# Jabel Ali



## snmchm (Apr 28, 2012)

Hai ...

I was stop in Jabel Ali Metro Station's exit door by the security, asked me to show the permit cart to enter in free zone area.. 

So i am here to ask.. what was that and how and what i have to do to visit Jabel Ali area.. Can anyone tell me ..


----------



## Matt904243 (Jun 5, 2012)

Hi,

Jebel Ali is a free zone and has certain entry laws, everyone working in side Jebel Ali must have a JAFZA visa alternatively the company your visiting arranges a day visit permit which is normally faxed to which ever gate or entry point you intend to use. I've never arrived by metro and normally enter through gate4.

Were you just visiting or are you working in Jebel Ali free zone?.


----------



## snmchm (Apr 28, 2012)

thanks for the response..

yeah i was just visiting there.. So thesedays i am again thinking about to visit there once to find a job over there but confussing about how to enter in that area...

by the way , waiting for more suggestion.


----------



## Gavtek (Aug 23, 2009)

snmchm said:


> confussing about how to enter in that area.


Go in a car being driven by a white person.


----------



## Matt904243 (Jun 5, 2012)

Gavtek said:


> Go in a car being driven by a white person.


Confident wave and don't stop!.


----------



## dubai_warrior (Nov 29, 2011)

Gavtek said:


> Go in a car being driven by a white person.

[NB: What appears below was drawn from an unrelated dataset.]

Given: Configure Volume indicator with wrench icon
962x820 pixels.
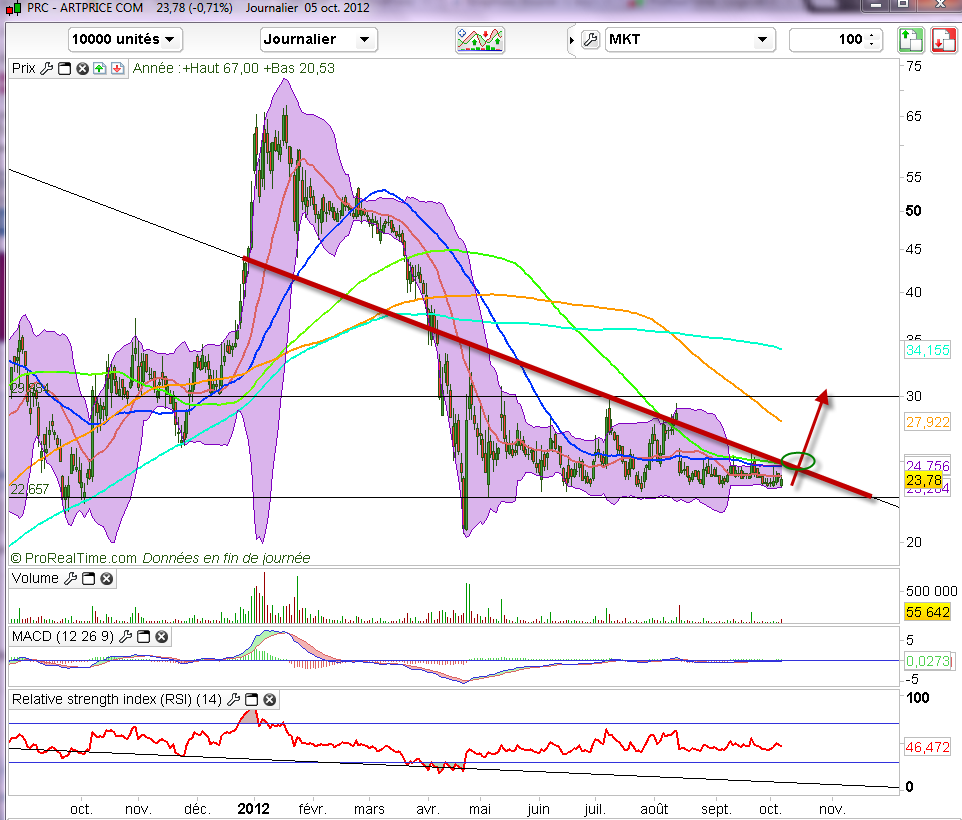Looking at the screenshot, I should (70, 579).
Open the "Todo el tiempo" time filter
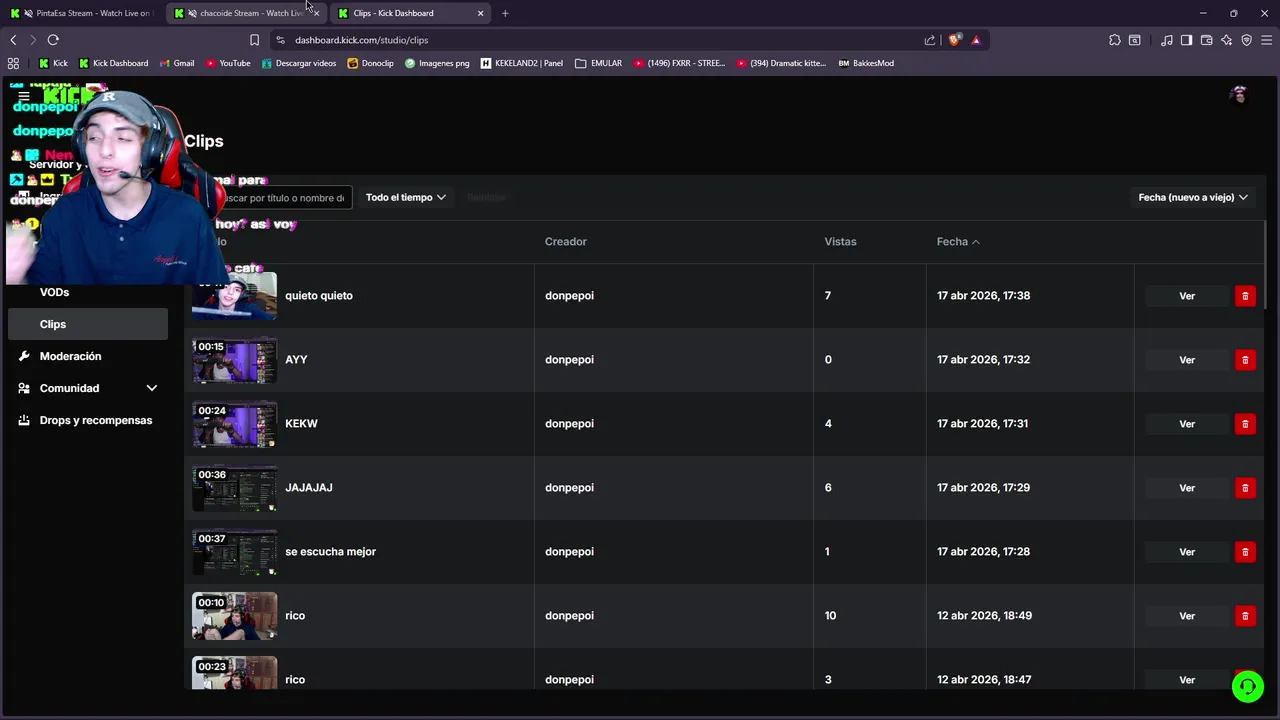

lol... yup, that might work...

for starters, if you are looking for a job by walking from company to company, that is a bad idea ... firstly, that's a lot of walking to do and moreover, most companies are hostile about this and can even call the JAFZA authorities to complain.

Best way to do is, get your hands on the JAFZA Company Directory which lists all the companies inside JAFZA. Email them or fax them your resumes. If you still would like to hand in a proper resume (hard-copy), you can send it by post to the address and make sure that you address it to the "HR Manager". The cost of stamps would still beat walking... trust me.

Else, if you have some who works inside JAFZA then tag along with him and make sure that you reach the gate at around 8:00-8:30am. This time is the highest traffic and you can get in by flashing a similar white card or ur friends card. He can them drive you around from company to company and help you out. But from what I hear, if you leave your resume at the reception; most receptionists just throw it in the bin.

If you are planning to arrive my taxi or metro, you will be 100% stopped and u need to show ur JAFZA card or a company pass to get in.........

Your best bet is ..... getting the JAFZA Company Directory


----------